• Records provided:
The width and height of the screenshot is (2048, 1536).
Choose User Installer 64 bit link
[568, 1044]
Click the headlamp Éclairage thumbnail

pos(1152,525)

• Assignment:
Copy out the records above exactly.

• Your solution:
The width and height of the screenshot is (2048, 1536).
Choose User Installer 64 bit link
[568, 1044]
Click the headlamp Éclairage thumbnail

pos(1152,525)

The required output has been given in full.